Australian Centre for Ecogenomics, School of Chemistry and Molecular Biosciences, The University of Queensland, St Lucia, QLD 4072, Australia.
Research Computing Center, The University of Queensland, St Lucia, QLD 4072, Australia.
Bioinformatics. 2022 Nov 30;38(23):5315-5316. doi: 10.1093/bioinformatics/btac672.
The Genome Taxonomy Database (GTDB) and associated taxonomic classification toolkit (GTDB-Tk) have been widely adopted by the microbiology community. However, the growing size of the GTDB bacterial reference tree has resulted in GTDB-Tk requiring substantial amounts of memory (∼320 GB) which limits its adoption and ease of use. Here, we present an update to GTDB-Tk that uses a divide-and-conquer approach where user genomes are initially placed into a bacterial reference tree with family-level representatives followed by placement into an appropriate class-level subtree comprising species representatives. This substantially reduces the memory requirements of GTDB-Tk while having minimal impact on classification.
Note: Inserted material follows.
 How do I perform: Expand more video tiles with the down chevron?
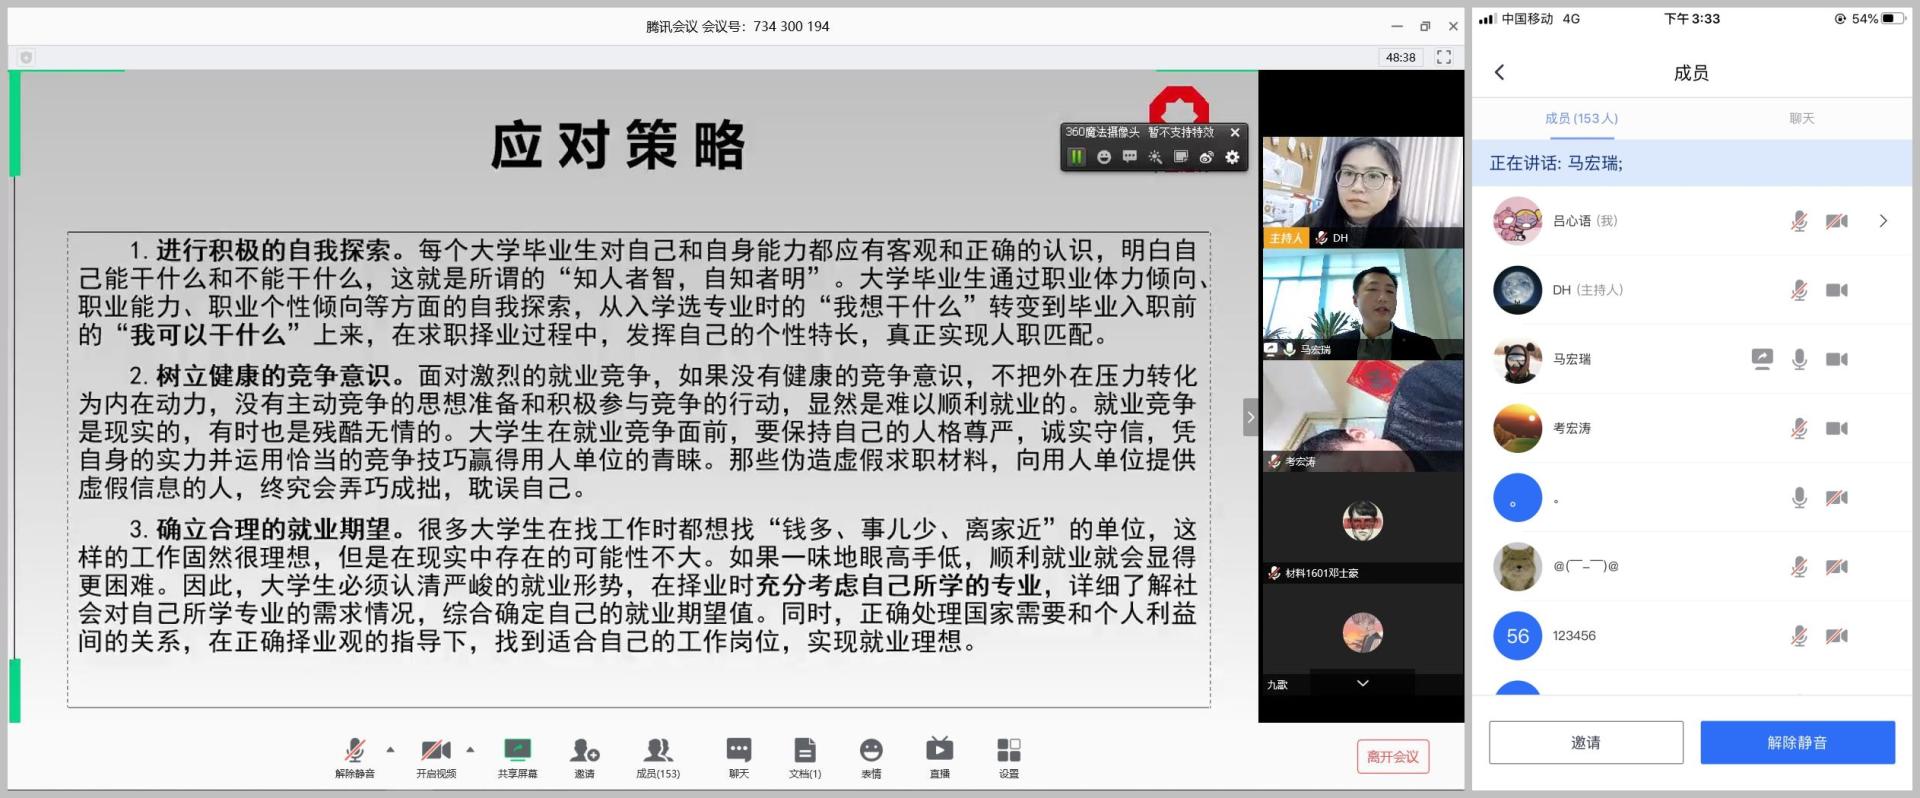tap(1362, 683)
GTDB-Tk is implemented in Python and licenced under the GNU General Public Licence v3.0. Source code and documentation are available at: https://github.com/ecogenomics/gtdbtk.
Supplementary data are available at Bioinformatics online.
基因组分类数据库(GTDB)及其相关的分类分类工具包(GTDB-Tk)已被微生物学领域广泛采用。然而,GTDB 细菌参考树的不断增长导致 GTDB-Tk 需要大量的内存(约 320GB),这限制了它的采用和易用性。在这里,我们介绍了 GTDB-Tk 的更新,它使用了一种分而治之的方法,其中用户基因组最初被放置在具有家族代表的细菌参考树中,然后被放置在包含物种代表的适当的类代表子树中。这大大降低了 GTDB-Tk 的内存需求,同时对分类的影响最小。
GTDB-Tk 是用 Python 实现的,并根据 GNU 通用公共许可证 v3.0 获得许可。源代码和文档可在:https://github.com/ecogenomics/gtdbtk。
补充数据可在生物信息学在线获得。